Start DATASET RECORDS
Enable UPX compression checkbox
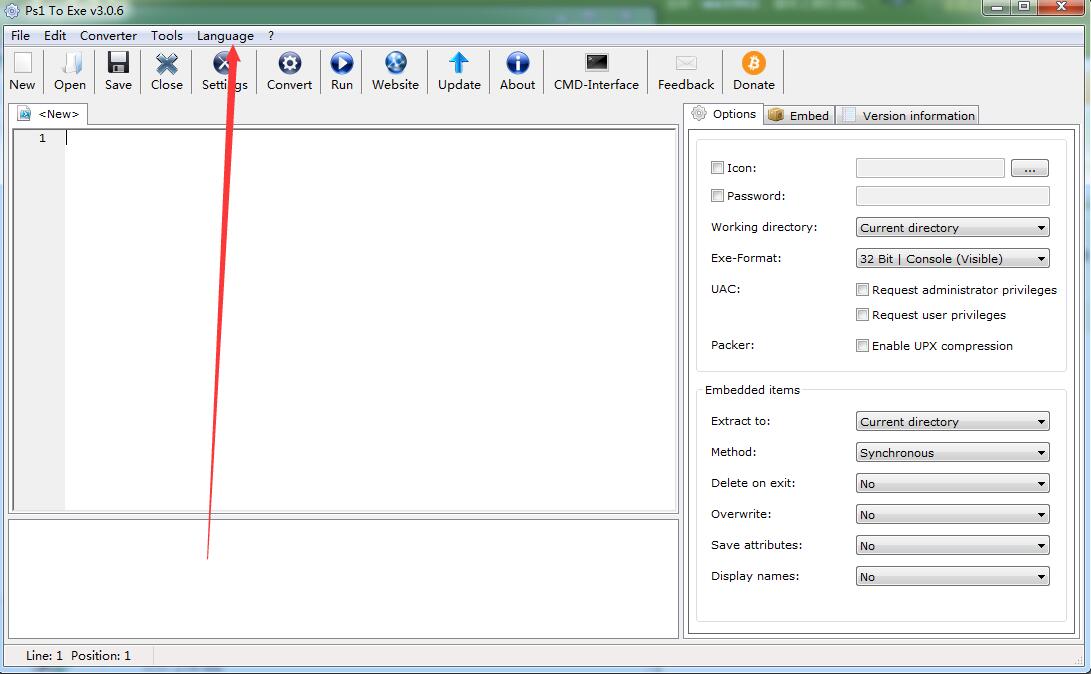 point(862,346)
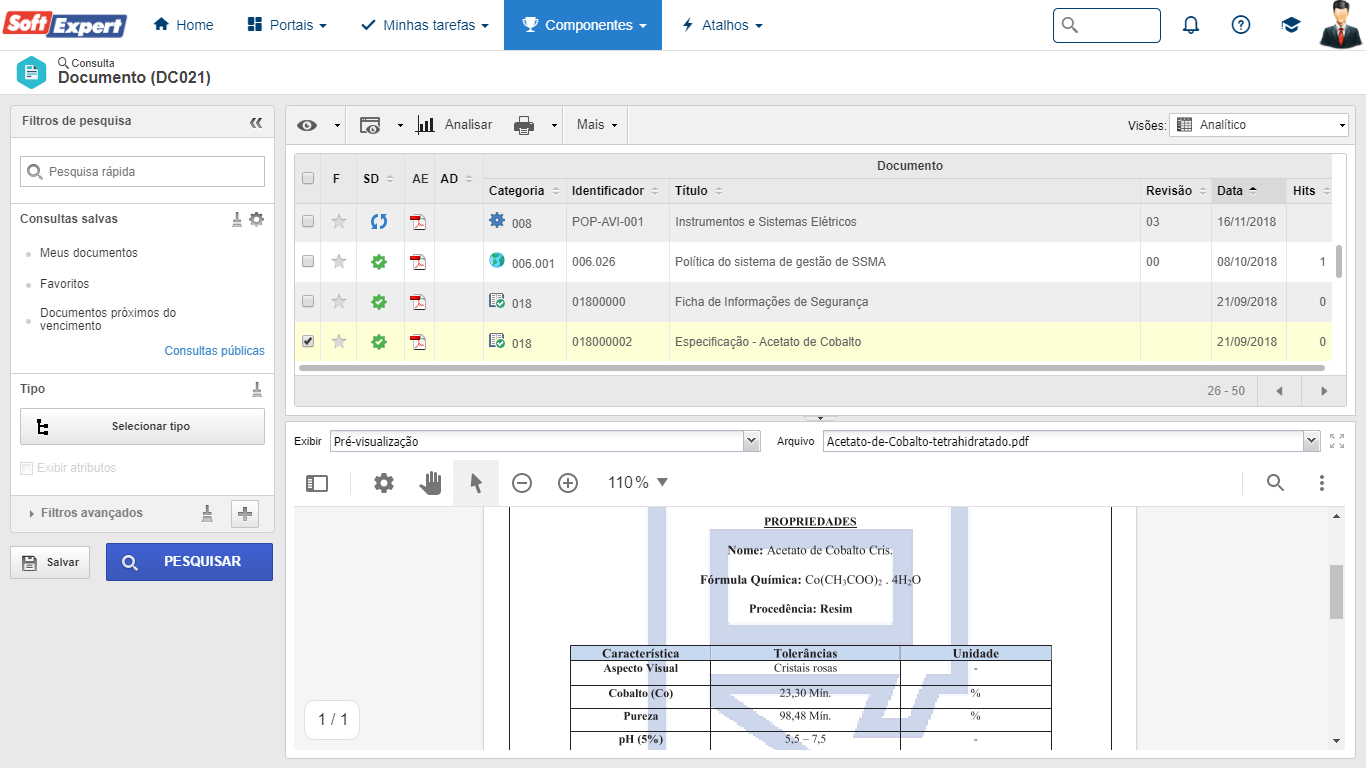The image size is (1366, 768).
Task: Click the zoom in plus icon
Action: pos(568,483)
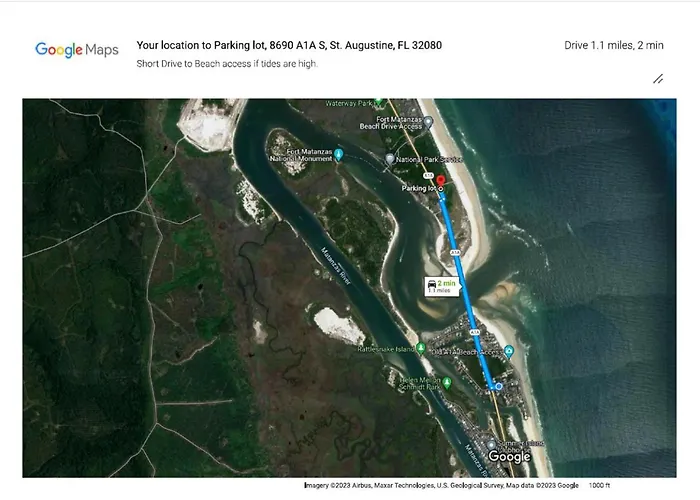Click the 'Drive 1.1 miles, 2 min' summary

click(614, 45)
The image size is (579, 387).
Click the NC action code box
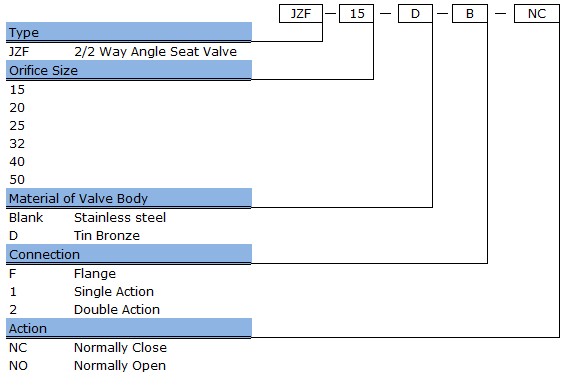pos(537,14)
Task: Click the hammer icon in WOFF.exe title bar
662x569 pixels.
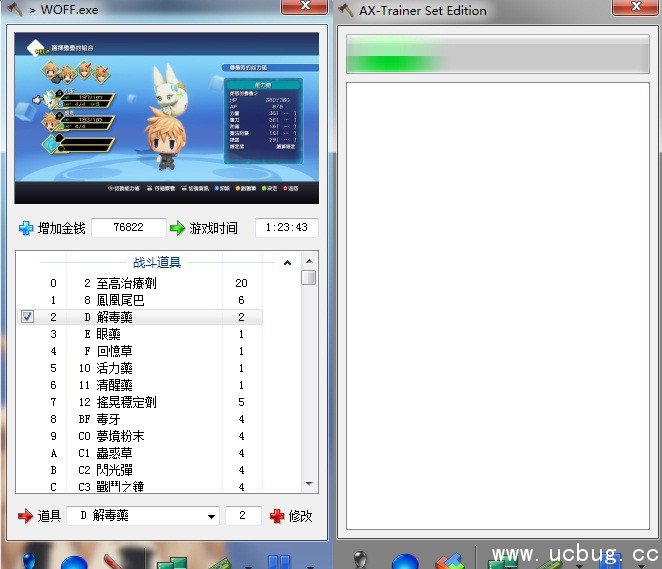Action: [14, 10]
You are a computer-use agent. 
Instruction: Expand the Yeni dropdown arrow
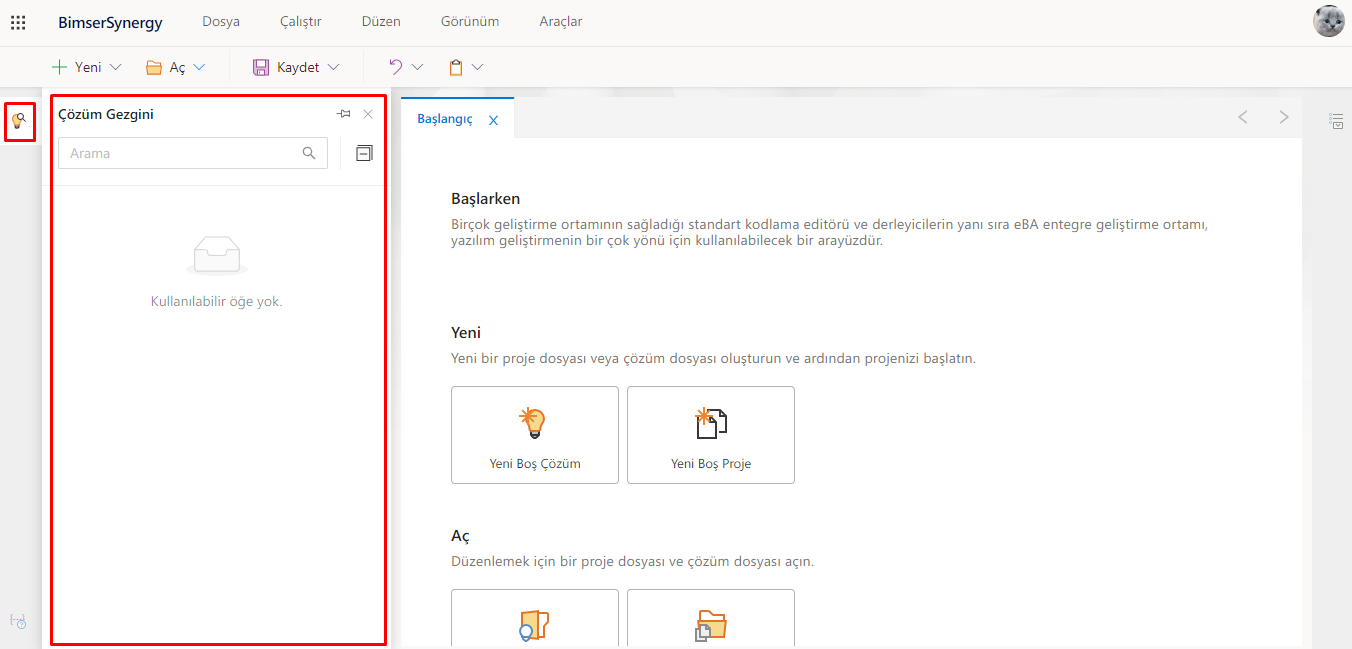[115, 67]
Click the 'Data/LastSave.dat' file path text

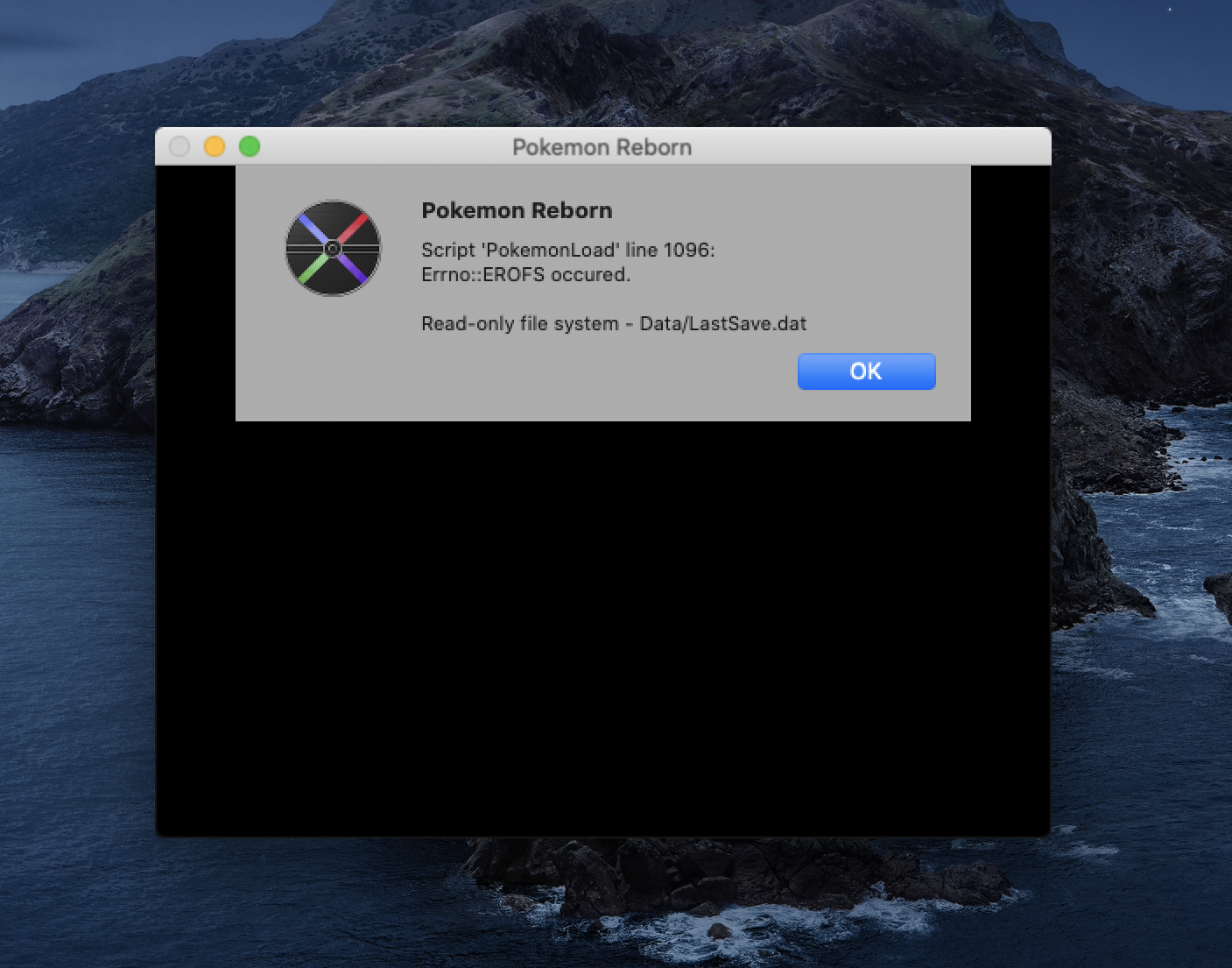pos(722,323)
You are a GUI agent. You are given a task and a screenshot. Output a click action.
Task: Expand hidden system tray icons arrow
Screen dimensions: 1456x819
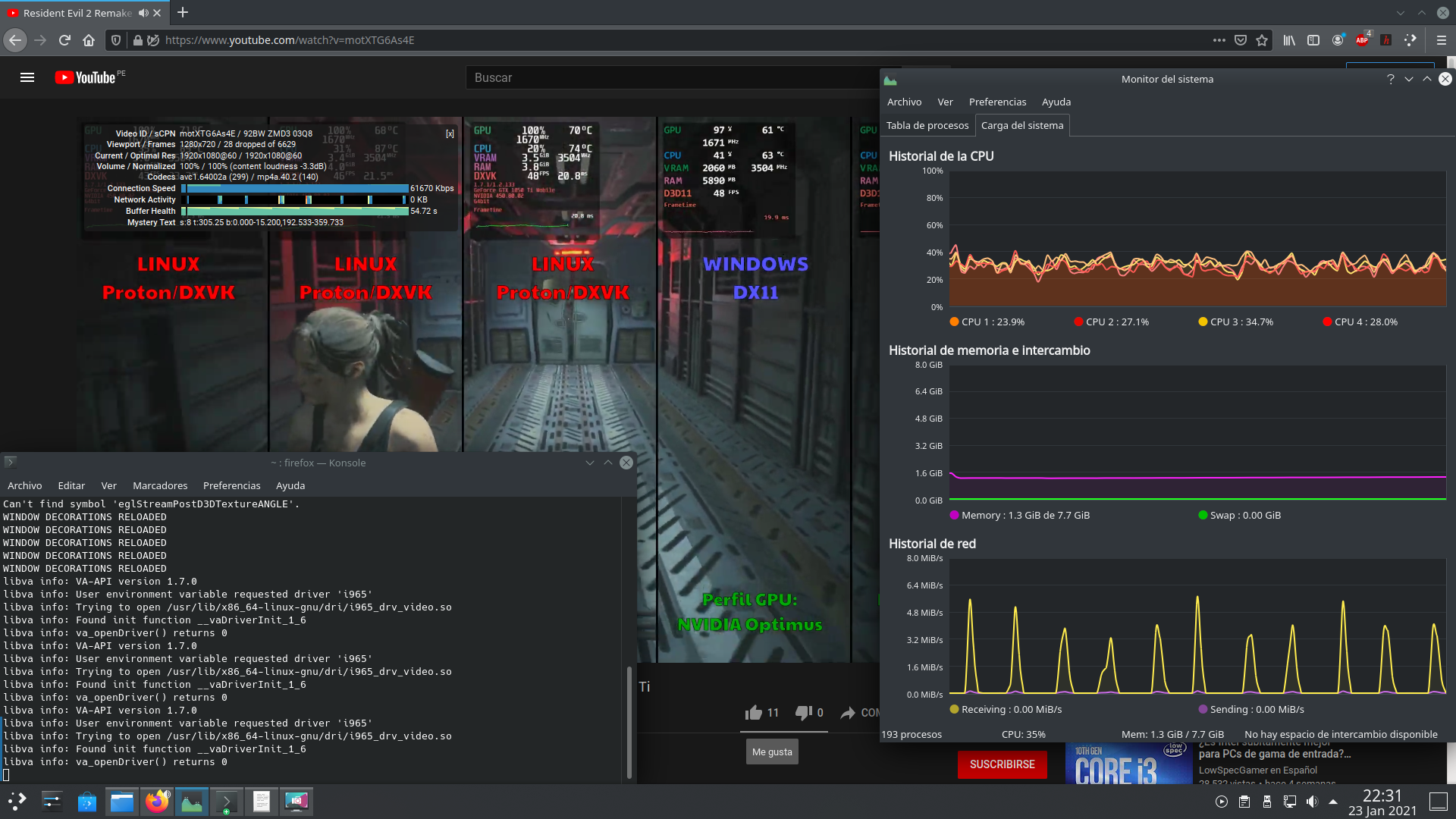[1333, 802]
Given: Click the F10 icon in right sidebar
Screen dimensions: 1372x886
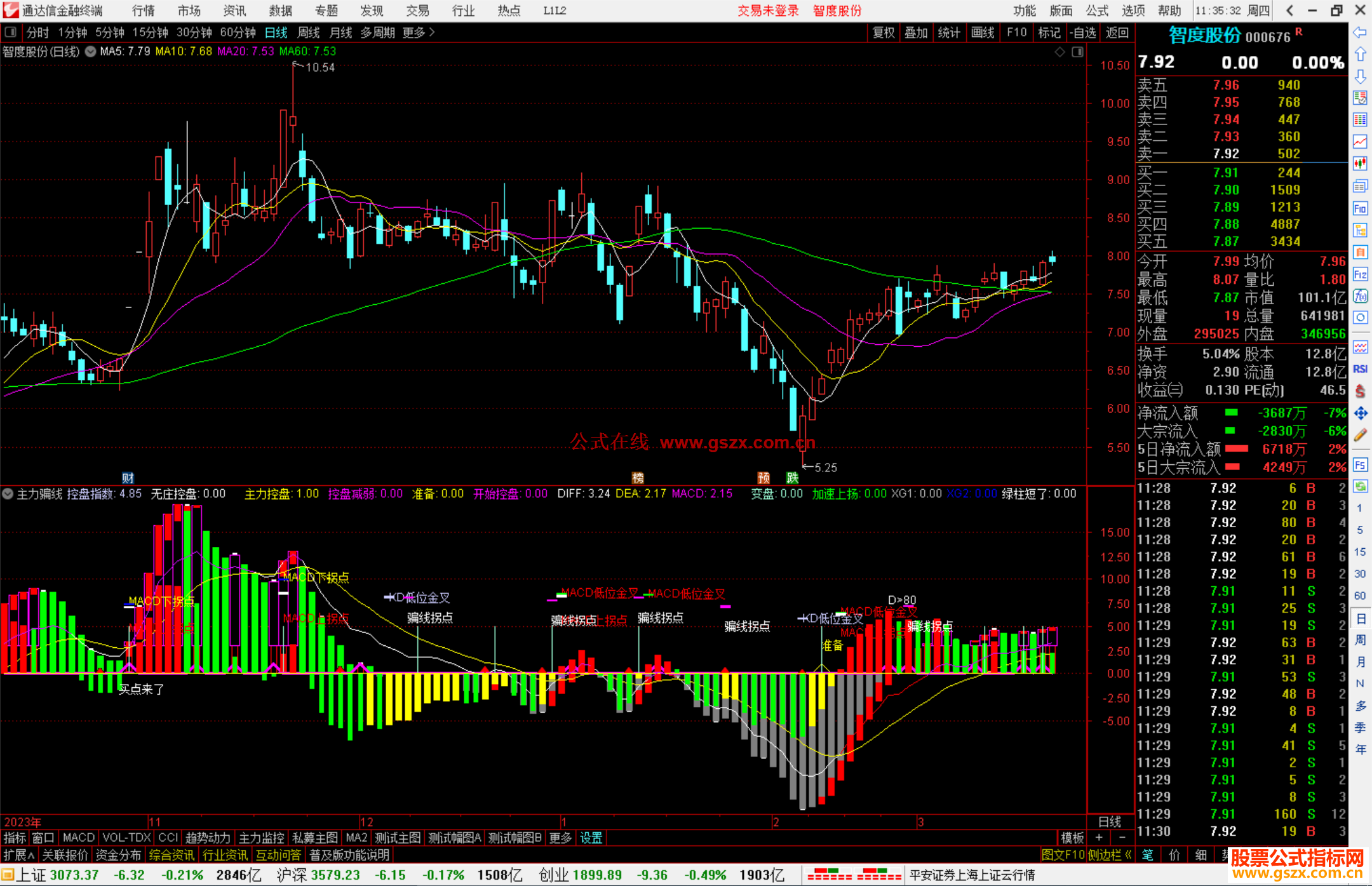Looking at the screenshot, I should tap(1360, 208).
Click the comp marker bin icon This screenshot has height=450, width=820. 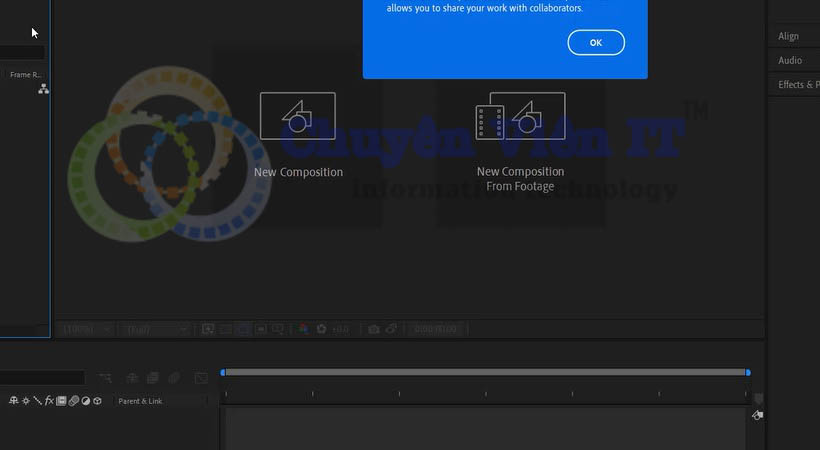click(757, 415)
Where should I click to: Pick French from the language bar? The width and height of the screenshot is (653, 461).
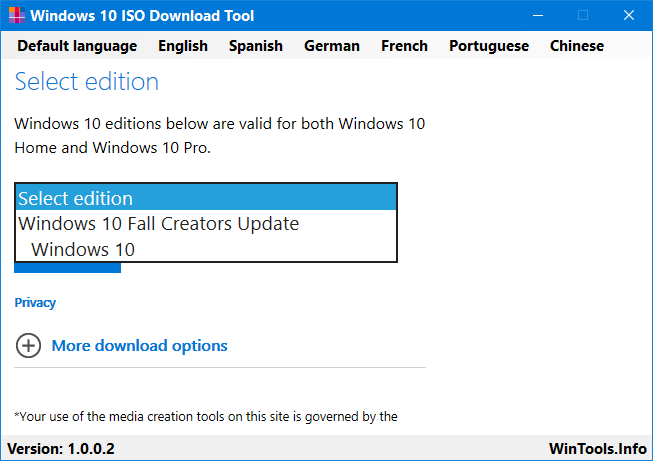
End DATASET RECORDS
OBJECTIVE: Update everything from the first line down to the line containing "Looking at the", changing "Screen dimensions" to "Display size" and keeping all else the same. Leave the pictures out of your answer.

RESULT OF THIS TASK:
Enable UPX compression checkbox
 point(862,346)
The image size is (1366, 768).
Task: Click the zoom in plus icon
Action: pos(568,483)
Click the 'Drive 1.1 miles, 2 min' summary

click(614, 45)
The image size is (579, 387).
Click the NC action code box
pos(537,14)
Task: Click the hammer icon in WOFF.exe title bar
662x569 pixels.
Action: [14, 10]
You are a computer-use agent. 
Instruction: Expand the Yeni dropdown arrow
[115, 67]
Click the 'Data/LastSave.dat' file path text

pos(722,323)
You are a GUI agent. You are given a task and a screenshot. Output a click action.
Task: Expand hidden system tray icons arrow
Display size: 1456x819
[1333, 802]
Given: Click the F10 icon in right sidebar
Display size: 1372x886
Looking at the screenshot, I should tap(1360, 208).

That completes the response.